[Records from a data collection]

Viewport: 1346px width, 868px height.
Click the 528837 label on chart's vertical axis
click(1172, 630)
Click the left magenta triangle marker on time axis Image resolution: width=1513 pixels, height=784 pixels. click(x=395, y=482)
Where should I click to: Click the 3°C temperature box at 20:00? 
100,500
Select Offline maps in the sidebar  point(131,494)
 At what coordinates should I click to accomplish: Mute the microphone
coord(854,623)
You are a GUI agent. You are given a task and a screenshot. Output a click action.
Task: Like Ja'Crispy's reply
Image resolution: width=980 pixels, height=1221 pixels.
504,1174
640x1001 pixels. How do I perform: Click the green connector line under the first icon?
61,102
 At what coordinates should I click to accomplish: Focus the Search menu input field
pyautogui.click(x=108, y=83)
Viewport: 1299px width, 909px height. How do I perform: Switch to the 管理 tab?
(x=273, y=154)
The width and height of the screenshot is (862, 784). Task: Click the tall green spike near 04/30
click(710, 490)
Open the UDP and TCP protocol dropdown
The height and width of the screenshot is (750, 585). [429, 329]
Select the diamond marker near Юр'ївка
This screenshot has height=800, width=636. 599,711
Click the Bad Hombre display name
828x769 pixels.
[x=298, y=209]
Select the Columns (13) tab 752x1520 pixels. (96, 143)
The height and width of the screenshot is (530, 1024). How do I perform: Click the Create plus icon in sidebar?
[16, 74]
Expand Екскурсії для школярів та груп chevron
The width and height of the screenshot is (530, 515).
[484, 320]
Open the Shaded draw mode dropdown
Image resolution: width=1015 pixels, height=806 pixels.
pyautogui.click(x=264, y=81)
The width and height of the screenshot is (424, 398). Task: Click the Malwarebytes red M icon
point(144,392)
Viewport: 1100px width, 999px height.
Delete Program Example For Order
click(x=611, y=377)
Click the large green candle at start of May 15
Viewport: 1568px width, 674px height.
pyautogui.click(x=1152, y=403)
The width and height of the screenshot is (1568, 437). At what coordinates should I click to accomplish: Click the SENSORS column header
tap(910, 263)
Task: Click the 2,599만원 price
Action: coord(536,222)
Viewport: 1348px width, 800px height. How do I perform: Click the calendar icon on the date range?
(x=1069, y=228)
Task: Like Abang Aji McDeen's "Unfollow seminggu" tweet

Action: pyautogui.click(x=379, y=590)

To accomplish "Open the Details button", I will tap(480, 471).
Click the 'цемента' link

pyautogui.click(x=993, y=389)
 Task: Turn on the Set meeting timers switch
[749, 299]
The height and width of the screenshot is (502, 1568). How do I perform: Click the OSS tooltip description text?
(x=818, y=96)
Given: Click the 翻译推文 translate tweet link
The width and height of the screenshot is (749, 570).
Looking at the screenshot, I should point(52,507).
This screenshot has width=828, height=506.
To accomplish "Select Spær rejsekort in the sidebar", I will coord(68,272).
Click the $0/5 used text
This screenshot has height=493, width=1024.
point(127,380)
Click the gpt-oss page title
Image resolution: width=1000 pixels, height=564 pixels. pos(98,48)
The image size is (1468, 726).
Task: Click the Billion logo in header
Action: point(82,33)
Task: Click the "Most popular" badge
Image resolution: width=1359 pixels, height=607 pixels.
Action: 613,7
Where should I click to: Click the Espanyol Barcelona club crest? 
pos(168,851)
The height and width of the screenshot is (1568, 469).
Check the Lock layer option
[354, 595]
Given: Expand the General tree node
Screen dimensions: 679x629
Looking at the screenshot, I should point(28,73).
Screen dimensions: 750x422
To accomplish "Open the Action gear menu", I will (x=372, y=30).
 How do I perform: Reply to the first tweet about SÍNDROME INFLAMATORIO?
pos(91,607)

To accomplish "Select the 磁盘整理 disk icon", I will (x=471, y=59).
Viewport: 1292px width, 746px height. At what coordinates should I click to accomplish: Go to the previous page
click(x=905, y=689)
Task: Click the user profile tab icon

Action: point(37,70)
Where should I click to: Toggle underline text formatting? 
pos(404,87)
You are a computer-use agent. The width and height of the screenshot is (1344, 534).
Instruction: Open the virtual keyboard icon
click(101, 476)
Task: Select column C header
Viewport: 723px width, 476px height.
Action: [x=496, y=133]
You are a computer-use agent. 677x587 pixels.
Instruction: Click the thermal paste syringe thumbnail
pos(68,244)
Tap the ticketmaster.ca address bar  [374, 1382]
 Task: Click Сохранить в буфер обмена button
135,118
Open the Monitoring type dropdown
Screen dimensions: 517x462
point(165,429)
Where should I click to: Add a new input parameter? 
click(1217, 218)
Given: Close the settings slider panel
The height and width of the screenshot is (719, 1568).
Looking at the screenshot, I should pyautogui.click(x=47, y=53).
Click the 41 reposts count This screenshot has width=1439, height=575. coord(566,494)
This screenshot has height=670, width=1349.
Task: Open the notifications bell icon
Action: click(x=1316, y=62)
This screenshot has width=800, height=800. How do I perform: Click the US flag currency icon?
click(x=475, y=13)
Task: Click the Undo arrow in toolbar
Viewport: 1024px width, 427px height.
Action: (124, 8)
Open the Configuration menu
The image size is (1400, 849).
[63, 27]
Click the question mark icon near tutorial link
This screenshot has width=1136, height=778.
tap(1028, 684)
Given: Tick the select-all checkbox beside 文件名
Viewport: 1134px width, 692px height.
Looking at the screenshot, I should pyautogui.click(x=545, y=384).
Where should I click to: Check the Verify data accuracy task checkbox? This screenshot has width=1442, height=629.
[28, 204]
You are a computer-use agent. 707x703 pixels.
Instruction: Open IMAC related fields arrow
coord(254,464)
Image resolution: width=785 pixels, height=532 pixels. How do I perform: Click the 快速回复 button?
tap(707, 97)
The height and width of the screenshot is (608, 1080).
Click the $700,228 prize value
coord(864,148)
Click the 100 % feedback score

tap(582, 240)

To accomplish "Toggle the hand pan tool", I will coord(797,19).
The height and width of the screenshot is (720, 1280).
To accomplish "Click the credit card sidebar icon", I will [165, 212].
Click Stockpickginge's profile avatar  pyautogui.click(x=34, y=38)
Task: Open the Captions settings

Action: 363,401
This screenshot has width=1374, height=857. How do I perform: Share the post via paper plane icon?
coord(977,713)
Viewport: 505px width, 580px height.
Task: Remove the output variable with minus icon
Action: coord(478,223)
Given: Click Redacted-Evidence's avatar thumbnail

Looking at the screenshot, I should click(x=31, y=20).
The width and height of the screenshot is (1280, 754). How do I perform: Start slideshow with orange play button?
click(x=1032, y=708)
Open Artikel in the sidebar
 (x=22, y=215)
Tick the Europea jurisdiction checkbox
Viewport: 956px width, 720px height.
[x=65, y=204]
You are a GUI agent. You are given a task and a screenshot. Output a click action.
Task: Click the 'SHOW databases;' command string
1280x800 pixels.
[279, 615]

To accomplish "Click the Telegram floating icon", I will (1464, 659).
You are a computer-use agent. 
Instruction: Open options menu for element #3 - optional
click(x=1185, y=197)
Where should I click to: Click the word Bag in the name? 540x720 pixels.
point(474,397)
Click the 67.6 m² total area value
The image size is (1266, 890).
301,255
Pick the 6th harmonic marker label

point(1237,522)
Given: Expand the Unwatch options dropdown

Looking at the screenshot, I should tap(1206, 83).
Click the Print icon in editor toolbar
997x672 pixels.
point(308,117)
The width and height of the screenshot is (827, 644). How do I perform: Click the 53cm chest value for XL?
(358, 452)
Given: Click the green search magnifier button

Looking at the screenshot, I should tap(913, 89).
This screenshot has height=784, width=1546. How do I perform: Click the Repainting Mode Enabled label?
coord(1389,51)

| Assigned task |
Transcribe each line above exactly; skip none.

| Completed task |
Viewport: 1346px width, 868px height.
Click the 528837 label on chart's vertical axis
click(1172, 630)
Click the left magenta triangle marker on time axis Image resolution: width=1513 pixels, height=784 pixels. click(x=395, y=482)
Where should I click to: Click the 3°C temperature box at 20:00? 
100,500
Select Offline maps in the sidebar  point(131,494)
 At what coordinates should I click to accomplish: Mute the microphone
coord(854,623)
You are a GUI agent. You are given a task and a screenshot. Output a click action.
Task: Like Ja'Crispy's reply
Image resolution: width=980 pixels, height=1221 pixels.
504,1174
640x1001 pixels. How do I perform: Click the green connector line under the first icon?
61,102
 At what coordinates should I click to accomplish: Focus the Search menu input field
pyautogui.click(x=108, y=83)
Viewport: 1299px width, 909px height. How do I perform: Switch to the 管理 tab?
(x=273, y=154)
The width and height of the screenshot is (862, 784). Task: Click the tall green spike near 04/30
click(710, 490)
Open the UDP and TCP protocol dropdown
The height and width of the screenshot is (750, 585). [429, 329]
Select the diamond marker near Юр'ївка
This screenshot has height=800, width=636. 599,711
Click the Bad Hombre display name
828x769 pixels.
[x=298, y=209]
Select the Columns (13) tab 752x1520 pixels. (96, 143)
The height and width of the screenshot is (530, 1024). How do I perform: Click the Create plus icon in sidebar?
[16, 74]
Expand Екскурсії для школярів та груп chevron
The width and height of the screenshot is (530, 515).
[484, 320]
Open the Shaded draw mode dropdown
Image resolution: width=1015 pixels, height=806 pixels.
pyautogui.click(x=264, y=81)
The width and height of the screenshot is (424, 398). Task: Click the Malwarebytes red M icon
point(144,392)
Viewport: 1100px width, 999px height.
Delete Program Example For Order
click(x=611, y=377)
Click the large green candle at start of May 15
Viewport: 1568px width, 674px height.
pyautogui.click(x=1152, y=403)
The width and height of the screenshot is (1568, 437). At what coordinates should I click to accomplish: Click the SENSORS column header
tap(910, 263)
Task: Click the 2,599만원 price
Action: coord(536,222)
Viewport: 1348px width, 800px height. How do I perform: Click the calendar icon on the date range?
(x=1069, y=228)
Task: Like Abang Aji McDeen's "Unfollow seminggu" tweet

Action: pyautogui.click(x=379, y=590)

To accomplish "Open the Details button", I will tap(480, 471).
Click the 'цемента' link

pyautogui.click(x=993, y=389)
 Task: Turn on the Set meeting timers switch
[749, 299]
The height and width of the screenshot is (502, 1568). How do I perform: Click the OSS tooltip description text?
(x=818, y=96)
Given: Click the 翻译推文 translate tweet link
The width and height of the screenshot is (749, 570).
Looking at the screenshot, I should point(52,507).
This screenshot has width=828, height=506.
To accomplish "Select Spær rejsekort in the sidebar", I will coord(68,272).
Click the $0/5 used text
This screenshot has height=493, width=1024.
point(127,380)
Click the gpt-oss page title
Image resolution: width=1000 pixels, height=564 pixels. pos(98,48)
The image size is (1468, 726).
Task: Click the Billion logo in header
Action: point(82,33)
Task: Click the "Most popular" badge
Image resolution: width=1359 pixels, height=607 pixels.
Action: 613,7
Where should I click to: Click the Espanyol Barcelona club crest? 
pos(168,851)
The height and width of the screenshot is (1568, 469).
Check the Lock layer option
[354, 595]
Given: Expand the General tree node
Screen dimensions: 679x629
Looking at the screenshot, I should point(28,73).
Screen dimensions: 750x422
To accomplish "Open the Action gear menu", I will (x=372, y=30).
 How do I perform: Reply to the first tweet about SÍNDROME INFLAMATORIO?
pos(91,607)

To accomplish "Select the 磁盘整理 disk icon", I will (x=471, y=59).
Viewport: 1292px width, 746px height. At what coordinates should I click to accomplish: Go to the previous page
click(x=905, y=689)
Task: Click the user profile tab icon

Action: point(37,70)
Where should I click to: Toggle underline text formatting? 
pos(404,87)
You are a computer-use agent. The width and height of the screenshot is (1344, 534).
Instruction: Open the virtual keyboard icon
click(101, 476)
Task: Select column C header
Viewport: 723px width, 476px height.
Action: [x=496, y=133]
You are a computer-use agent. 677x587 pixels.
Instruction: Click the thermal paste syringe thumbnail
pos(68,244)
Tap the ticketmaster.ca address bar  [374, 1382]
 Task: Click Сохранить в буфер обмена button
135,118
Open the Monitoring type dropdown
Screen dimensions: 517x462
point(165,429)
Where should I click to: Add a new input parameter? 
click(1217, 218)
Given: Close the settings slider panel
The height and width of the screenshot is (719, 1568).
Looking at the screenshot, I should pyautogui.click(x=47, y=53).
Click the 41 reposts count This screenshot has width=1439, height=575. coord(566,494)
This screenshot has height=670, width=1349.
Task: Open the notifications bell icon
Action: click(x=1316, y=62)
This screenshot has width=800, height=800. How do I perform: Click the US flag currency icon?
click(x=475, y=13)
Task: Click the Undo arrow in toolbar
Viewport: 1024px width, 427px height.
Action: (124, 8)
Open the Configuration menu
The image size is (1400, 849).
[63, 27]
Click the question mark icon near tutorial link
This screenshot has width=1136, height=778.
tap(1028, 684)
Given: Tick the select-all checkbox beside 文件名
Viewport: 1134px width, 692px height.
Looking at the screenshot, I should pyautogui.click(x=545, y=384).
Where should I click to: Check the Verify data accuracy task checkbox? This screenshot has width=1442, height=629.
[28, 204]
You are a computer-use agent. 707x703 pixels.
Instruction: Open IMAC related fields arrow
coord(254,464)
Image resolution: width=785 pixels, height=532 pixels. How do I perform: Click the 快速回复 button?
tap(707, 97)
The height and width of the screenshot is (608, 1080).
Click the $700,228 prize value
coord(864,148)
Click the 100 % feedback score

tap(582, 240)

To accomplish "Toggle the hand pan tool", I will coord(797,19).
The height and width of the screenshot is (720, 1280).
To accomplish "Click the credit card sidebar icon", I will [165, 212].
Click Stockpickginge's profile avatar  pyautogui.click(x=34, y=38)
Task: Open the Captions settings

Action: 363,401
This screenshot has width=1374, height=857. How do I perform: Share the post via paper plane icon?
coord(977,713)
Viewport: 505px width, 580px height.
Task: Remove the output variable with minus icon
Action: coord(478,223)
Given: Click Redacted-Evidence's avatar thumbnail

Looking at the screenshot, I should click(x=31, y=20).
The width and height of the screenshot is (1280, 754). How do I perform: Start slideshow with orange play button?
click(x=1032, y=708)
Open Artikel in the sidebar
 (x=22, y=215)
Tick the Europea jurisdiction checkbox
Viewport: 956px width, 720px height.
[x=65, y=204]
You are a GUI agent. You are given a task and a screenshot. Output a click action.
Task: Click the 'SHOW databases;' command string
1280x800 pixels.
[279, 615]

To accomplish "Click the Telegram floating icon", I will (1464, 659).
You are a computer-use agent. 
Instruction: Open options menu for element #3 - optional
click(x=1185, y=197)
Where should I click to: Click the word Bag in the name? 540x720 pixels.
point(474,397)
Click the 67.6 m² total area value
The image size is (1266, 890).
301,255
Pick the 6th harmonic marker label

point(1237,522)
Given: Expand the Unwatch options dropdown

Looking at the screenshot, I should tap(1206, 83).
Click the Print icon in editor toolbar
997x672 pixels.
point(308,117)
The width and height of the screenshot is (827, 644). How do I perform: Click the 53cm chest value for XL?
(358, 452)
Given: Click the green search magnifier button

Looking at the screenshot, I should tap(913, 89).
This screenshot has height=784, width=1546. How do I perform: Click the Repainting Mode Enabled label?
coord(1389,51)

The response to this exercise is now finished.